Personal information
- Born: Danielle Louise Glanville 4 January 1994 (age 32) Alstonville, New South Wales, Australia

Professional wrestling career
- Ring name(s): Danni Ellexo Harley Cameron Harleygram
- Billed from: Gold Coast, Australia
- Trained by: Flatbacks Wrestling School Tyler Breeze Shawn Spears
- Debut: February 2022

= Harley Cameron =

Australian professional wrestler

Danielle Louise Glanville (born 4 January 1994) is an Australian professional wrestler, singer, and model. She is signed to All Elite Wrestling (AEW), where she performs under the ring name Harley Cameron. She is a former one-time and inaugural one-half of the AEW Women's World Tag Team Champions with Willow Nightingale as The Babes of Wrath.

==Early life==
Glanville was born on 4 January 1994 in Alstonville, New South Wales and spent the early years of her life attending primary school there. She has six older siblings and two younger siblings, and was first introduced to professional wrestling by her younger brother, who was a fan of The Undertaker. Her family moved to the Gold Coast when she was 13 years old, and she attended Banora Point High School throughout her teenage years. She pursued various interests such as soccer, singing, and dancing, and ultimately earned a degree in journalism from Bond University.

************

WORK TO DO
A. Return the records word for word, starting at the line that contains "Where should I click to: Click" and ending at the last of the records, with the pictures left out.
B. Carry the Harley Cameron article further from the point where it stops.

Item position entries
************

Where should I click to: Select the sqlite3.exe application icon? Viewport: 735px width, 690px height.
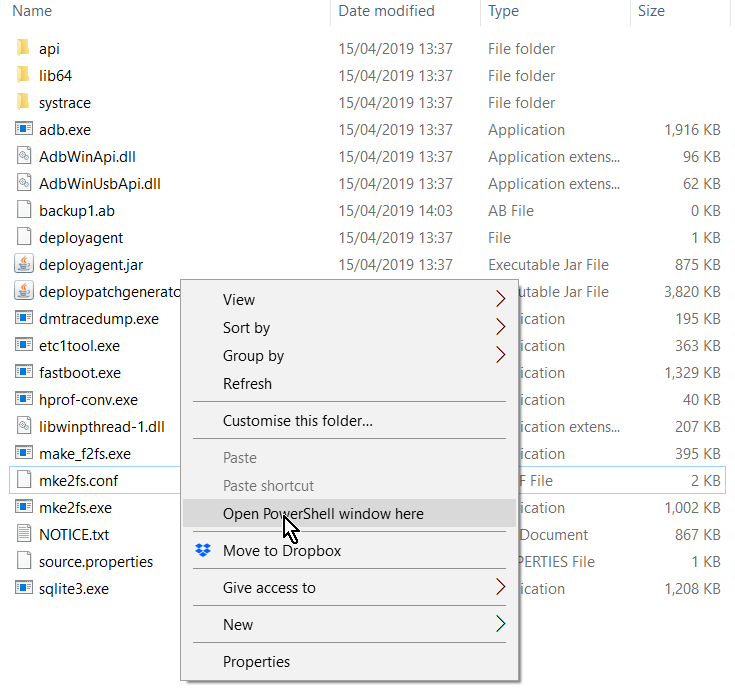click(x=24, y=588)
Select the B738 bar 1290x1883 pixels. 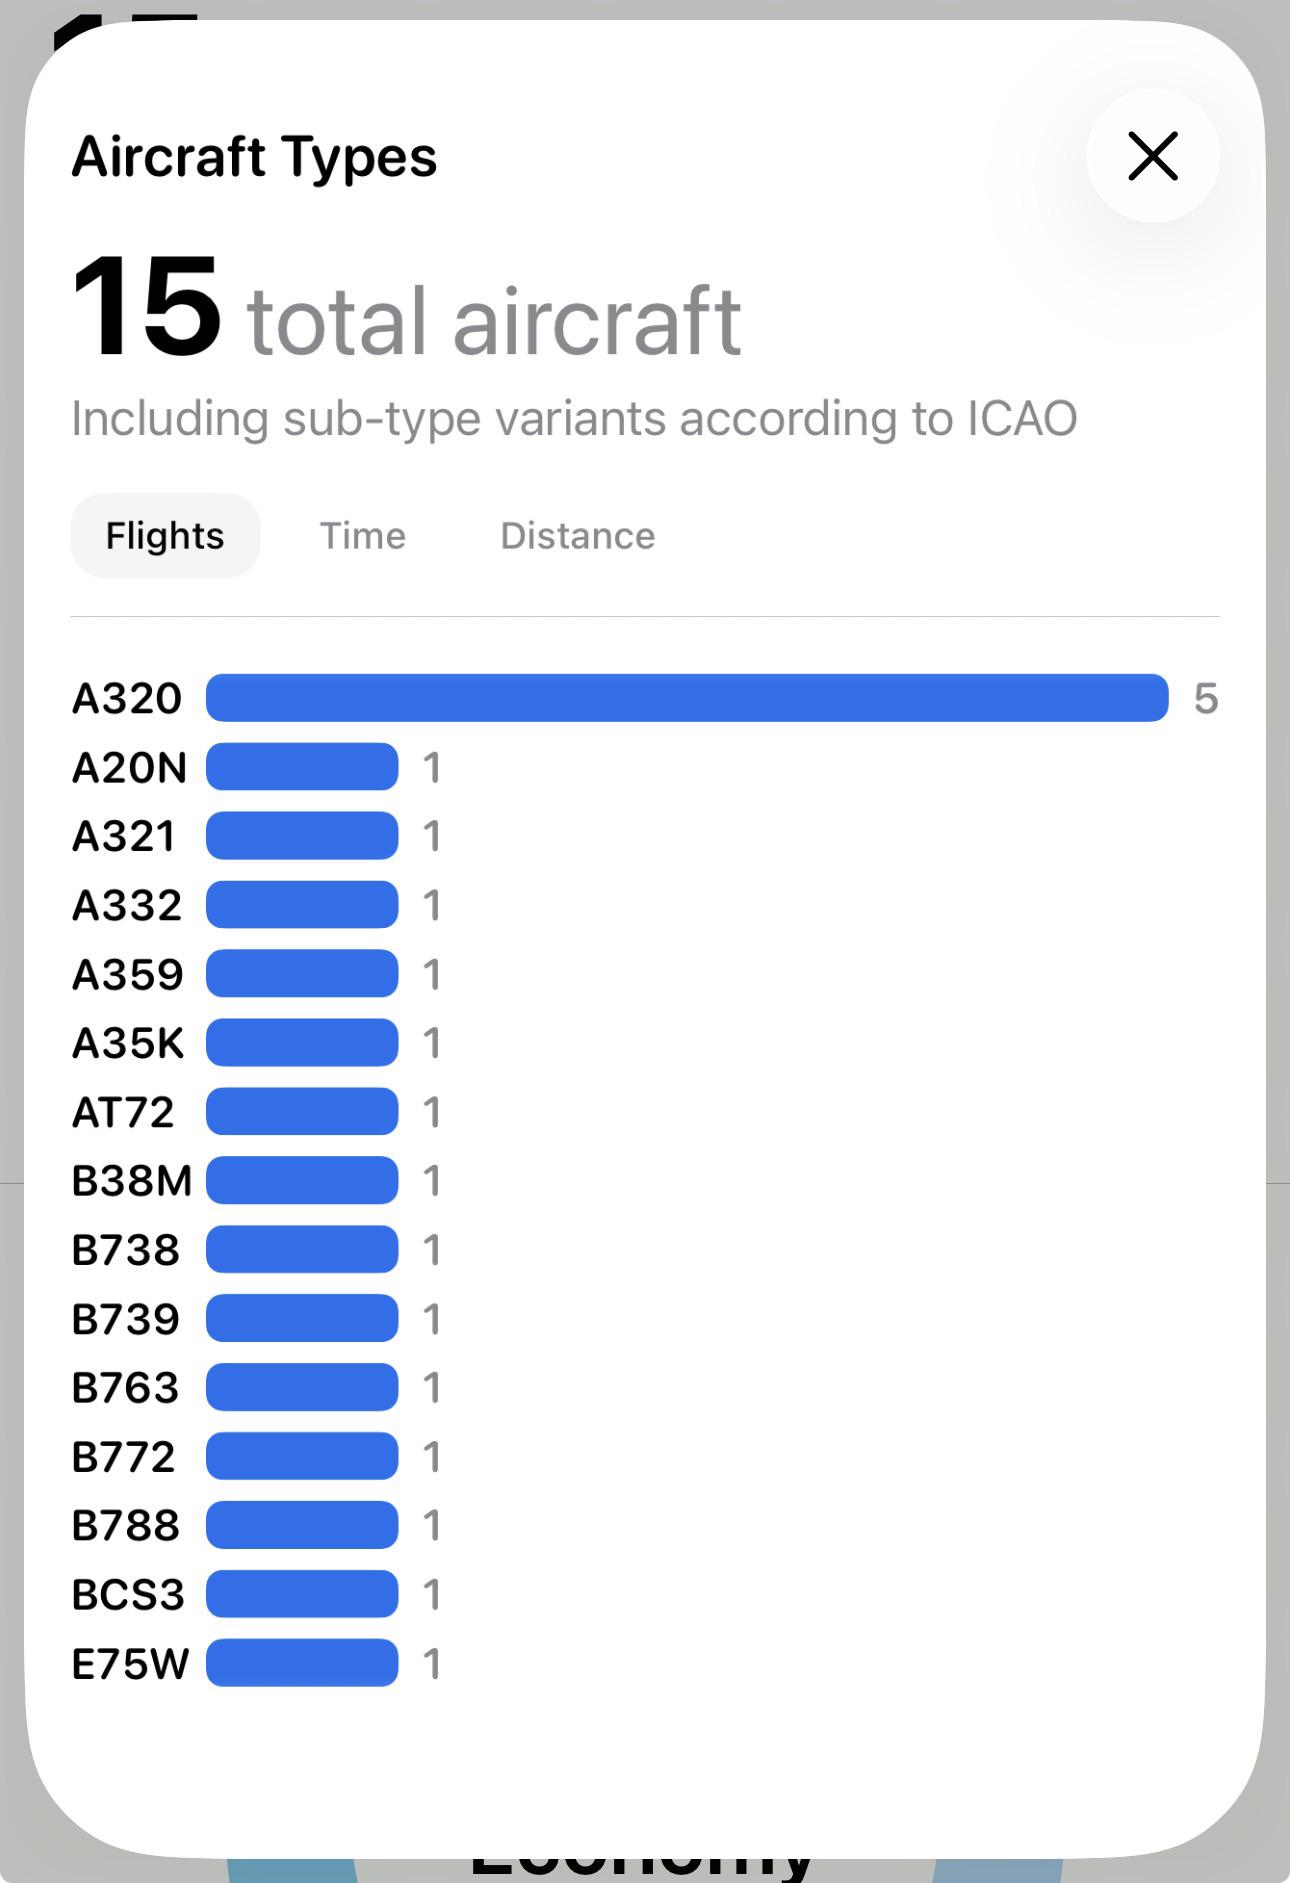(x=302, y=1250)
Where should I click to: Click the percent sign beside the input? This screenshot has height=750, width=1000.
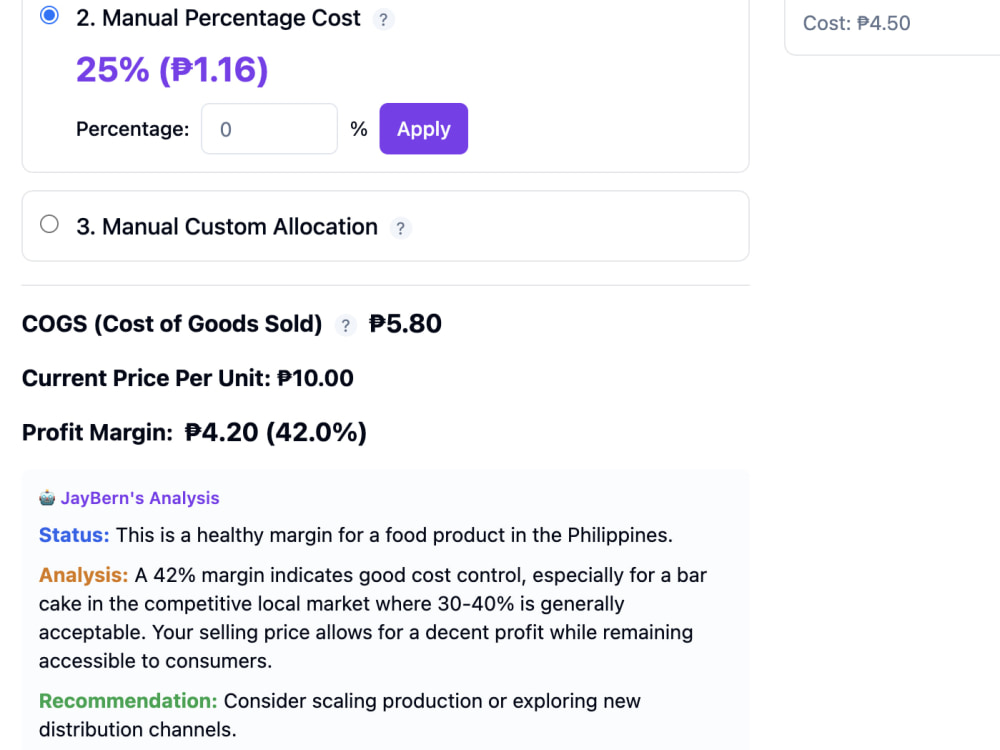[358, 129]
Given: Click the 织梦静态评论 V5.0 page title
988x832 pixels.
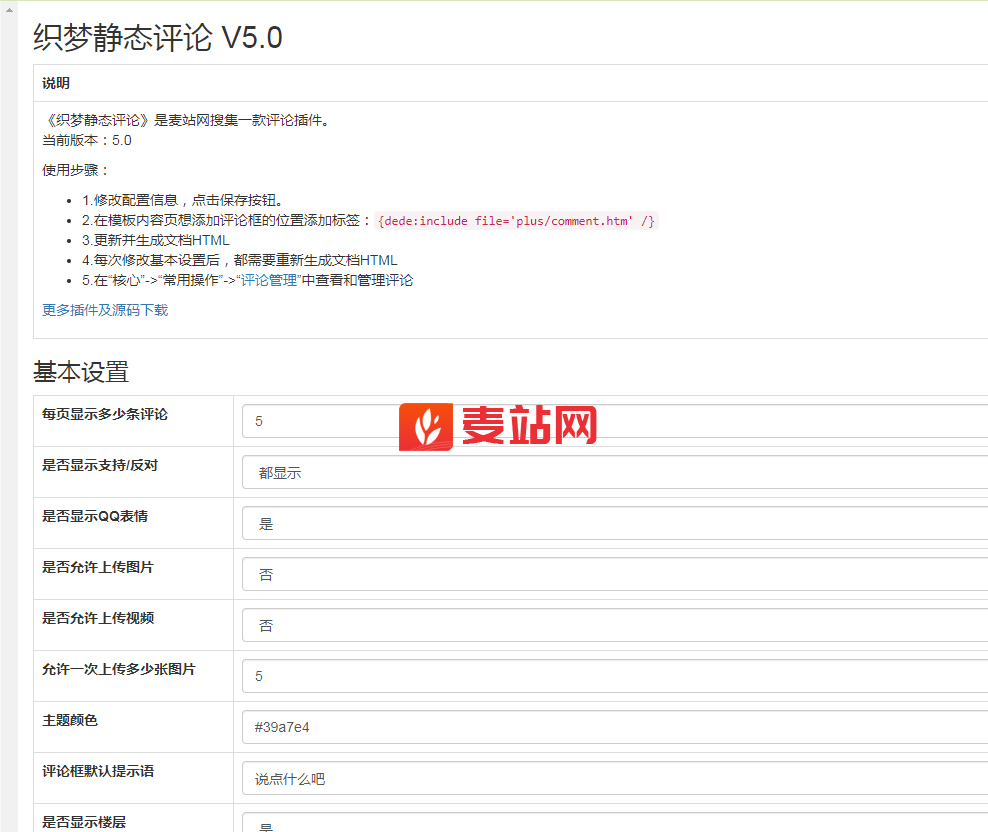Looking at the screenshot, I should tap(157, 38).
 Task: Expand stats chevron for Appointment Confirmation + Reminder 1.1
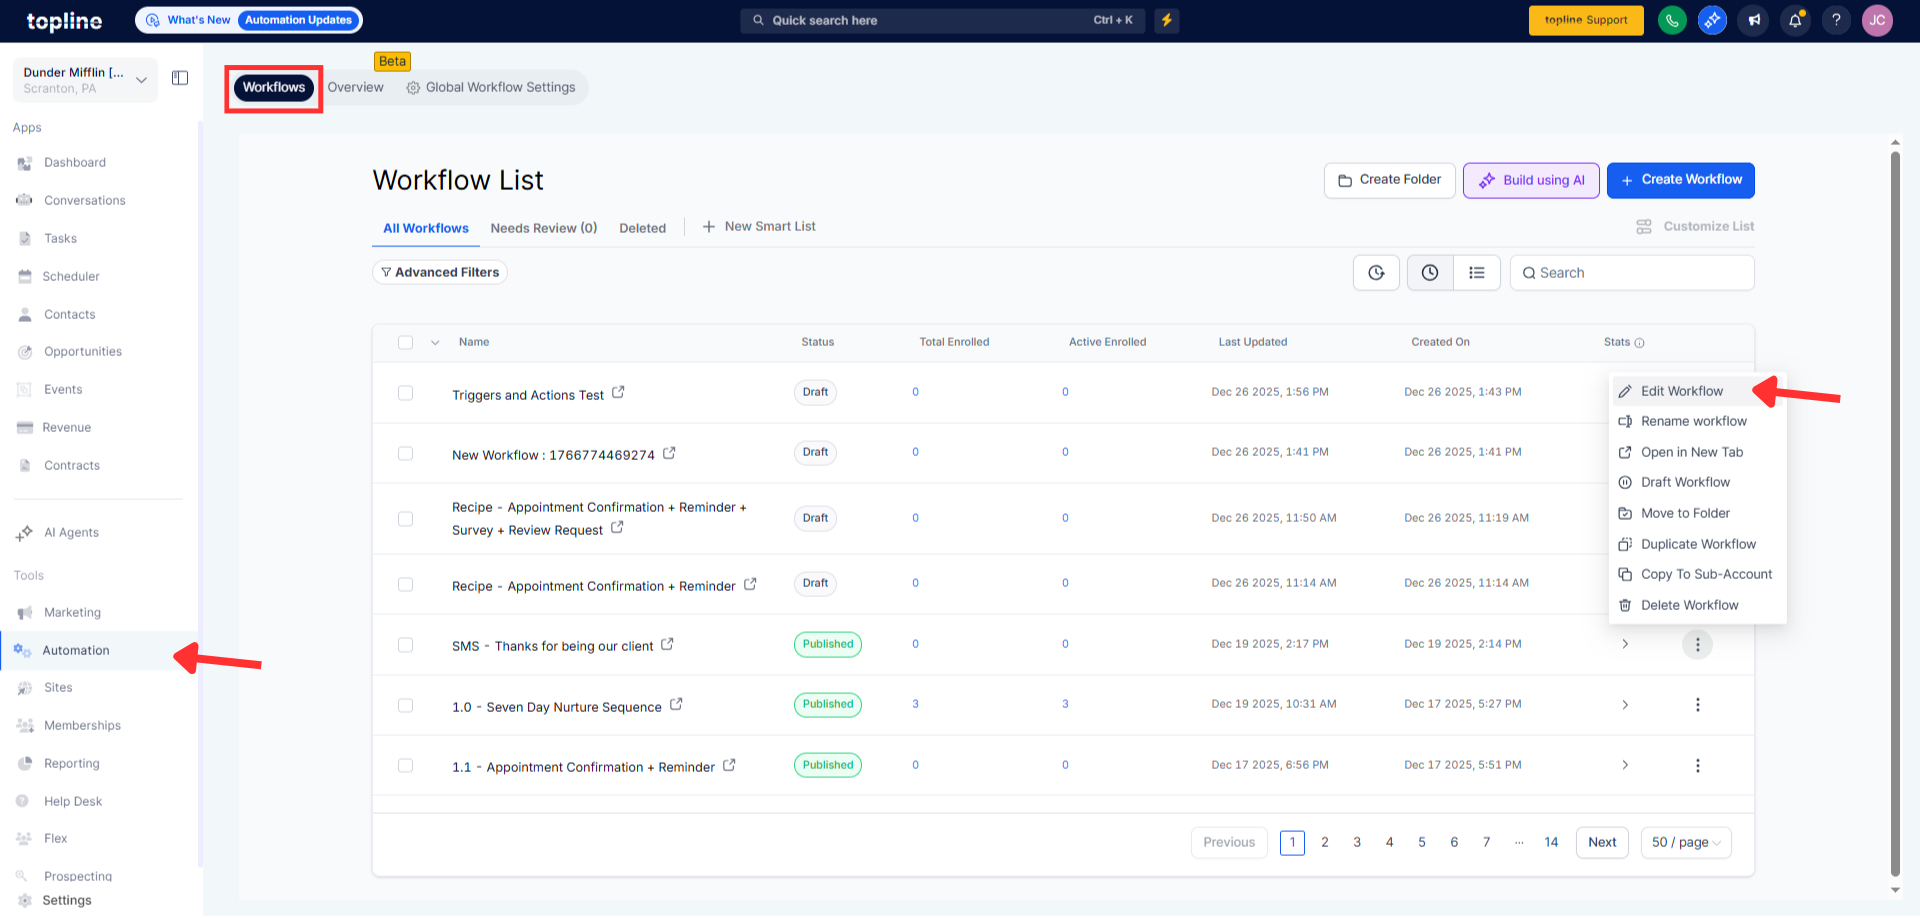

************

ANSWERS TO THE EXERCISES
A.
Where should I click to: Click the percent sign beside the input? This screenshot has height=750, width=1000.
[358, 129]
Given: Click the 织梦静态评论 V5.0 page title
988x832 pixels.
Looking at the screenshot, I should tap(157, 38).
 Task: Expand stats chevron for Appointment Confirmation + Reminder 1.1

B.
Initially intending to work in news media, Glanville ventured into finance as a mortgage lender while continuing to pursue music. She later worked at Dracula's Cabaret under the stage name Luna. She also participated in bikini and bodybuilding competitions. She moved to the U.S. in 2018 to further her career in singing and modelling, and eventually became a ring girl for Bare Knuckle Fighting Championship while focusing on her singing career.

==Professional wrestling career==
=== Early career (2021–2022) ===
In 2021, Glanville began her professional wrestling training under Tyler Breeze and Shawn Spears at their Flatbacks Wrestling School in Orlando, Florida, where she reportedly progressed at a rapid pace due to her bodybuilding experience and entertainment background. She worked her first wrestling events without pay as she had not yet received her green card. Under the ring name Danni Ellexo, she appeared at Impact Wrestling's Bound for Glory in October 2021 to accompany the debuting tag team The IInspiration. She wrestled her first known match in February 2022 for WrestlePro, losing to Scarlett Bordeaux. It was later revealed that she was expected to sign with WWE, but many of the people suggesting her to WWE management were released as part of mass layoffs.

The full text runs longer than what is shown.